> _EXERCISE BRIEF_:
Extract, verbatim, all lines starting at the one containing "Italien (150, 2272)" and ending with the final line of the listing, and no others.

++++ WORKING DATA

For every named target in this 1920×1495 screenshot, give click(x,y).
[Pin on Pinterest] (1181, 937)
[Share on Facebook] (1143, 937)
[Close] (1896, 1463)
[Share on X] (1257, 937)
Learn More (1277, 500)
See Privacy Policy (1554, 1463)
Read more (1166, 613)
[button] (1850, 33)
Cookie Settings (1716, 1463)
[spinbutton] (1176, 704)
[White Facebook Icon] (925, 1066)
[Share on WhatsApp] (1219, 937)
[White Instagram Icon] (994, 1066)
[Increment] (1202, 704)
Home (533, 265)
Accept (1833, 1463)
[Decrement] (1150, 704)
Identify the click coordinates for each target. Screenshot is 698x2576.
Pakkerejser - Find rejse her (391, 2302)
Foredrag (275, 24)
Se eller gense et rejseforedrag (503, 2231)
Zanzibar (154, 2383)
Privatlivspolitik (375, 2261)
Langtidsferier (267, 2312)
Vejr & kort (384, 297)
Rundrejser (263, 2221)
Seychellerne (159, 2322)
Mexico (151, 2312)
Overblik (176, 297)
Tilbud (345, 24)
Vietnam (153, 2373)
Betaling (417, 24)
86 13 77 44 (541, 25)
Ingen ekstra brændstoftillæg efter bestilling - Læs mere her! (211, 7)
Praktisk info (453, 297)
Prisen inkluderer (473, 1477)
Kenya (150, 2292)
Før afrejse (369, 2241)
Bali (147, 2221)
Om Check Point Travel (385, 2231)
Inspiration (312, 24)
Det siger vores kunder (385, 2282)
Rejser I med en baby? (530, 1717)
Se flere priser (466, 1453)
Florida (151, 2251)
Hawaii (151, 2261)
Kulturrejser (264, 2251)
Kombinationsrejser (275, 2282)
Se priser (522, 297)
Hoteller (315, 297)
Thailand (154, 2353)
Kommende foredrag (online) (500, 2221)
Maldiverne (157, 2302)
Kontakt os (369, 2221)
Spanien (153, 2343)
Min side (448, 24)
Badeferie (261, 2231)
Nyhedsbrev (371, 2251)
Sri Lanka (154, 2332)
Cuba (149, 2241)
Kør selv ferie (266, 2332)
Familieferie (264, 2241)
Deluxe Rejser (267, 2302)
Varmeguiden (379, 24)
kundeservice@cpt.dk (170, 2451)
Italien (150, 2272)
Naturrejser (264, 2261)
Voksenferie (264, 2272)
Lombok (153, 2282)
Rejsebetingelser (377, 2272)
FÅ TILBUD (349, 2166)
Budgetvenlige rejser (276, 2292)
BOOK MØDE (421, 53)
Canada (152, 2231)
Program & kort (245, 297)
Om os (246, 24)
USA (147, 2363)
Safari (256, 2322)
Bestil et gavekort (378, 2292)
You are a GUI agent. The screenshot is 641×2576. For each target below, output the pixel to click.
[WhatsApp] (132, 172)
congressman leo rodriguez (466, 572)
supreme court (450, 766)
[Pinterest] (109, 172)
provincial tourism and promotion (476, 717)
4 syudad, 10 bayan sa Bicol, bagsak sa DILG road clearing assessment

++++++++

> _RESULT_:
Italien (150, 2272)
Naturrejser (264, 2261)
Voksenferie (264, 2272)
Lombok (153, 2282)
Rejsebetingelser (377, 2272)
FÅ TILBUD (349, 2166)
Budgetvenlige rejser (276, 2292)
BOOK MØDE (421, 53)
Canada (152, 2231)
Program & kort (245, 297)
Om os (246, 24)
USA (147, 2363)
Safari (256, 2322)
Bestil et gavekort (378, 2292)
You are a GUI agent. The screenshot is 641×2576. For each target below, output the pixel to click.
[WhatsApp] (132, 172)
congressman leo rodriguez (466, 572)
supreme court (450, 766)
[Pinterest] (109, 172)
provincial tourism and promotion (476, 717)
4 syudad, 10 bayan sa Bicol, bagsak sa DILG road clearing assessment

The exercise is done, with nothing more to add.